Le dernier rapport du GIEC, publié le 8 octobre, nous apprend que le changement climatique serait quasi irréversible, à moins d’un changement profond de modèle. Comme une coïncidence, le même jour, la Banque de Suède a primé Nordhaus et Rohmer pour leurs travaux sur l’importance de l’innovation comme fait générateur de croissance sans dégrader l’environnement.
L’année dernière, le Prix de la Banque de Suède en sciences économiques en mémoire d’Alfred Nobel (nommé plus couramment Prix Nobel d’économie) avait été attribué à Richard Thaller pour ses travaux sur le Nudge, valorisant ainsi les spécificités faisant de nous des humains à l’heure où l’intelligence artificielle connaît une accélération de son expansion. Cette année encore, la volonté du comité Nobel semble être d’envoyer un message politique lourd de sens à l’attention du monde entier : c’est par la science que viendra notre salut environnemental.
Depuis le constat du rapport de Rome dans les années 50, la conscience du réchauffement progresse. En témoignent les échos médiatiques que prennent chaque année l’annonce du jour du dépassement, fixé au 1er août cet année, ou différents rapports d’ONG et de scientifiques nous alertant, sur les changements climatiques à l’œuvre et leurs horizons pessimistes et sombres. Des débats légitimes qui ont fait émerger des solutions problématiques comme celle de la décroissance. Il s’agit là de la solution la plus égoïste possible, émanant exclusivement des habitants des pays développés.

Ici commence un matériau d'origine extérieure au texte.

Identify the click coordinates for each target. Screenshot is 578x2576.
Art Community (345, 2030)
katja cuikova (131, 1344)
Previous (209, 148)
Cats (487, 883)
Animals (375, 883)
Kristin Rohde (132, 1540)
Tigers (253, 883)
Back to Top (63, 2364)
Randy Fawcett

La croissance est un objectif à poursuivre car elle permet une meilleure création et redistribution des richesses à travers toutes les couches de la population. C’est notamment ce mécanisme qui a permis de diminuer la part de la population mondiale vivant dans l’extrême pauvreté de diminuer de 35 points en 20 ans.
La croissance n’est pas incompatible avec l’écologie. C’est un constat qui apparaît à travers les travaux de l’économiste Kuznets, dans la modélisation d’une courbe environnementale qui suggère qu’il existe une relation inverse entre la dégradation de l’environnement et le ratio de PIB par habitant. Au début du processus de croissance, la dégradation de l’environnement augmente, puis se stabilise lorsque le revenu par tête se situe à un certain seuil de croissance au-delà duquel elle diminue. La partie décroissante de la courbe reflète une compatibilité entre la croissance et la préservation de l’environnement. Si l’on part du principe que la dégradation environnementale est le fait des sur-émissions lors de nos 3 premières révolutions industrielles, alors nous devons donc accentuer nos efforts de croissance pour atteindre le seuil où notre croissance sera enfin verte. Un seuil que l’on peut atteindre en transformation notre production et nos habitudes de consommation, grâce à la révolution numérique.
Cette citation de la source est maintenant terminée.